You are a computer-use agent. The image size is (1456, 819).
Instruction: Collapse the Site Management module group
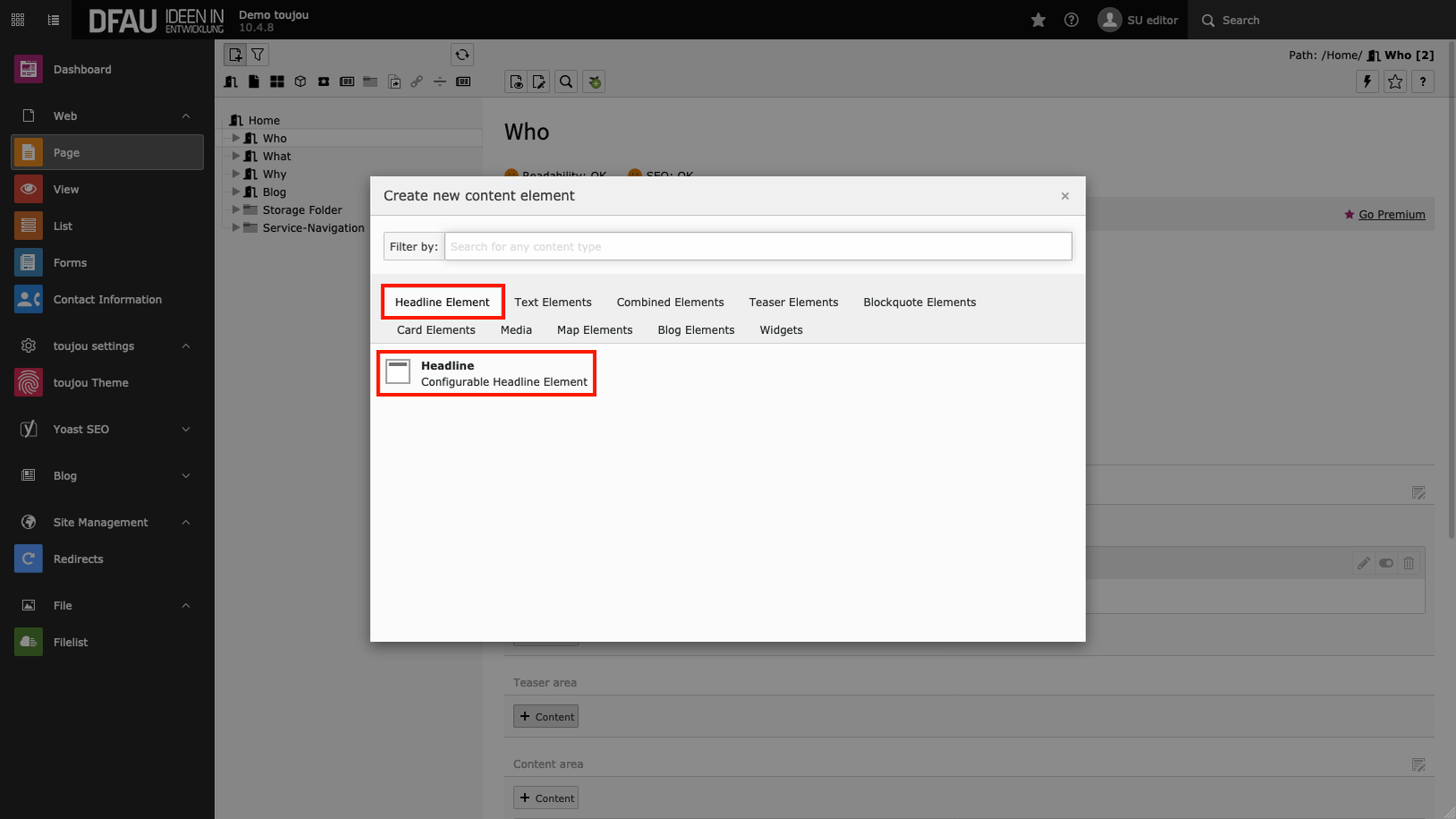185,523
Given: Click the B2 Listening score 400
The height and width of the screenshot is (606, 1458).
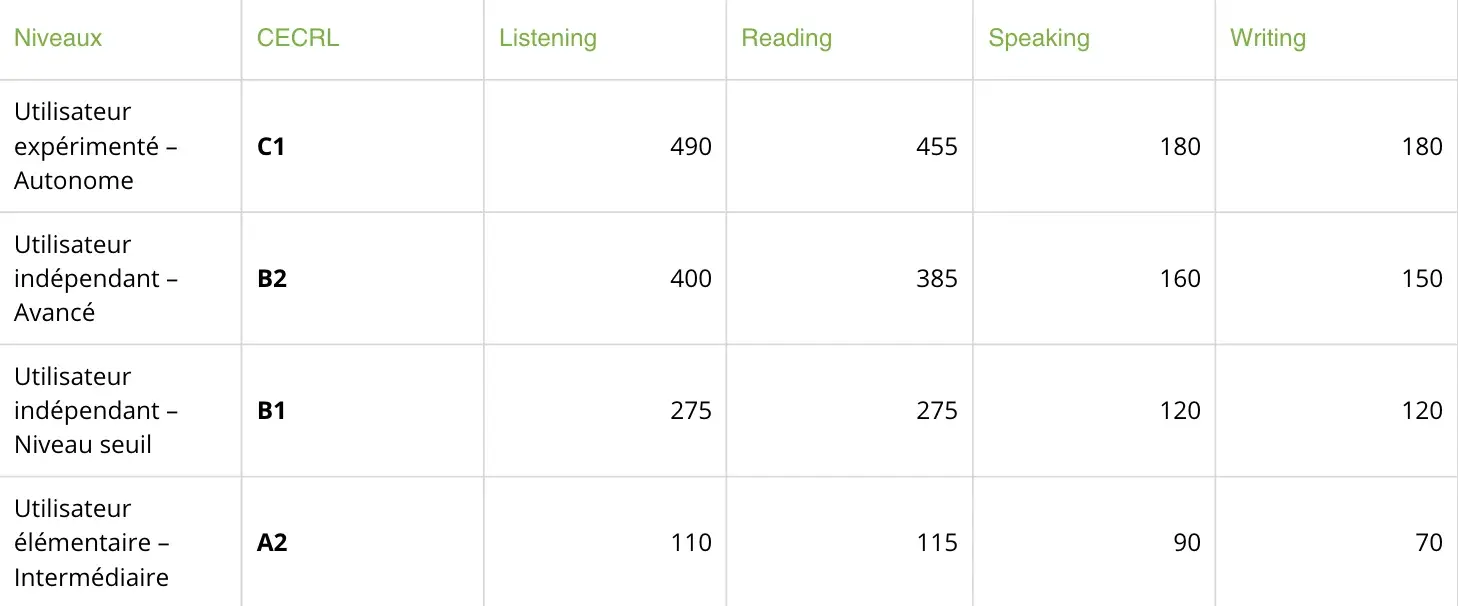Looking at the screenshot, I should click(x=691, y=278).
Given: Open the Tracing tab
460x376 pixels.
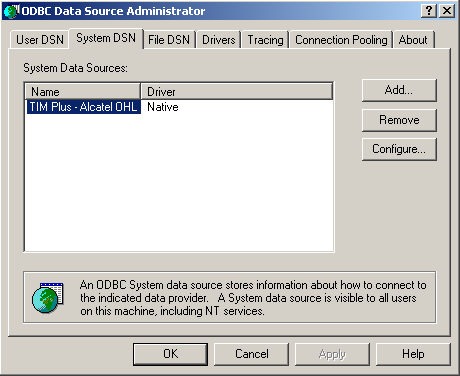Looking at the screenshot, I should [265, 40].
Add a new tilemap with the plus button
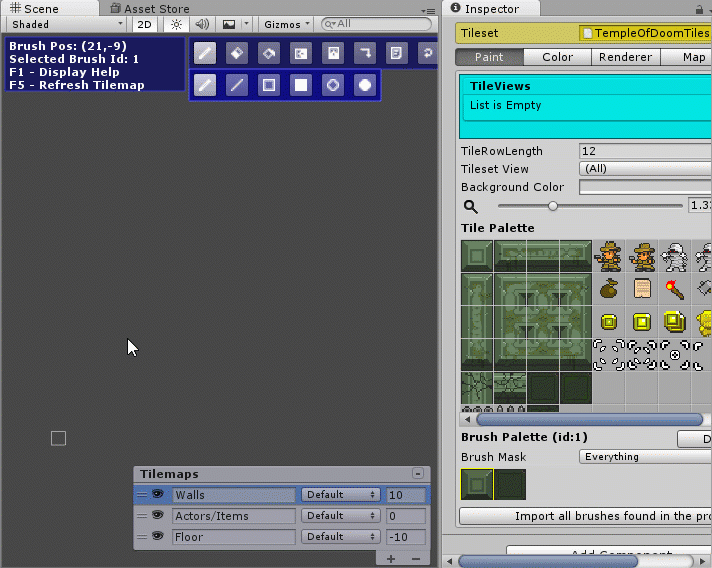712x568 pixels. coord(391,558)
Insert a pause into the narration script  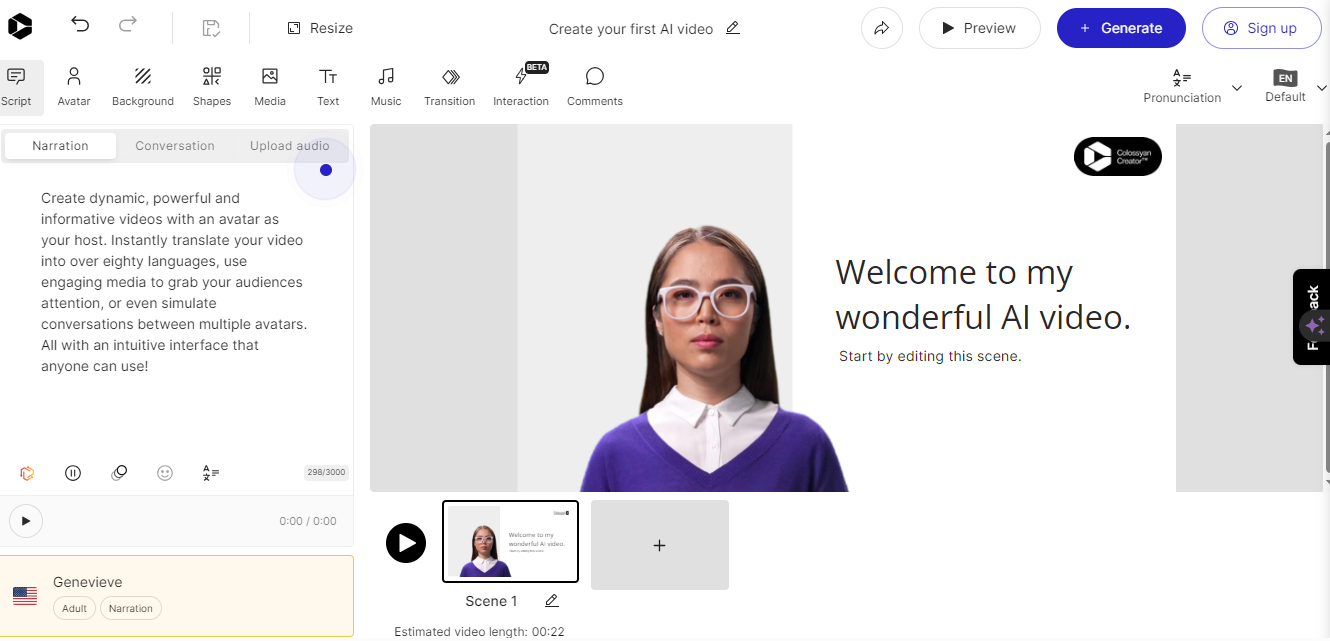coord(72,472)
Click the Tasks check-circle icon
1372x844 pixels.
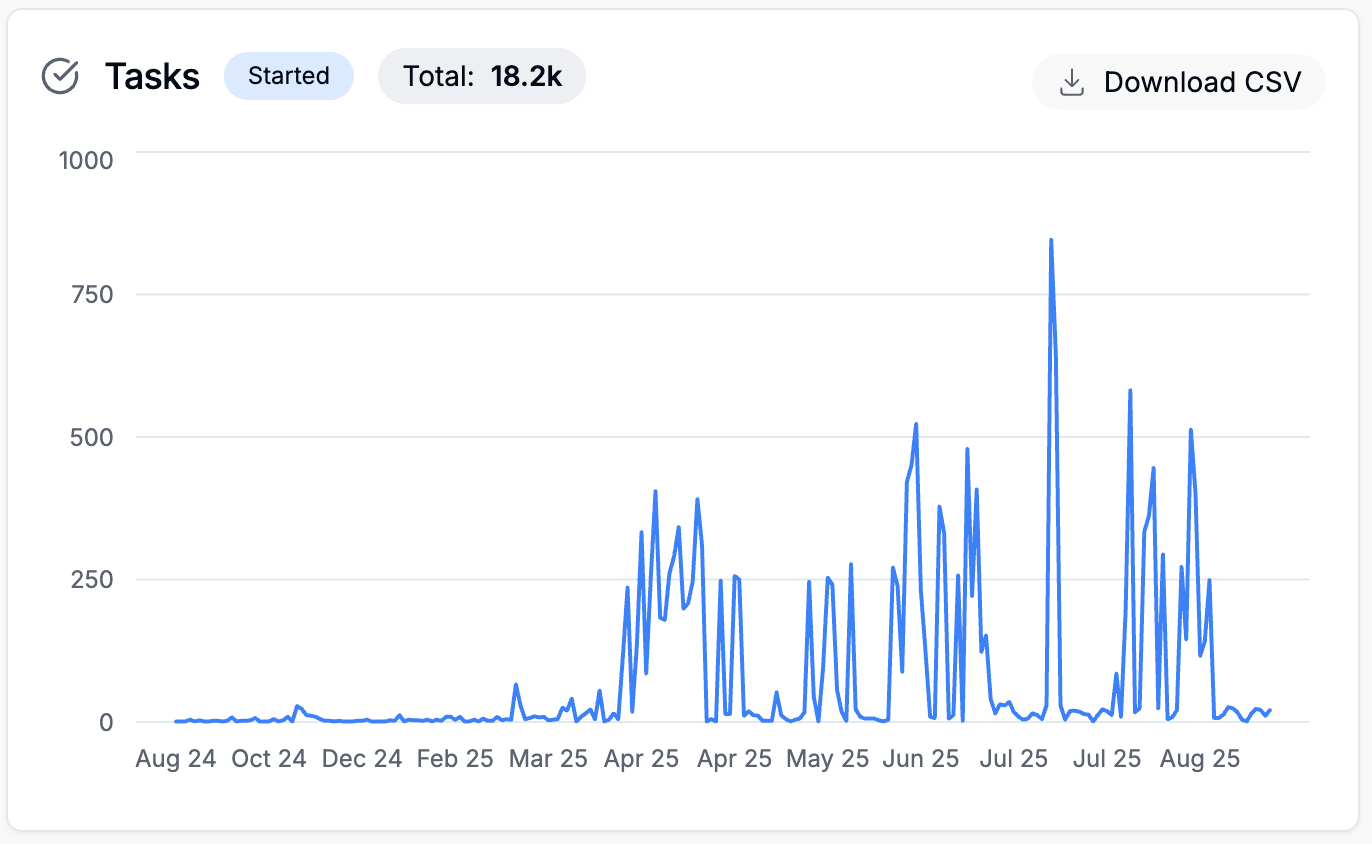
= = = = =
EXERCISE TASK | List each line of the data above that contains the word "Given", treating uppercase and lowercase as different.

TASK RESULT |
Given: Click the B2 Listening score 400
Given: Open the Tracing tab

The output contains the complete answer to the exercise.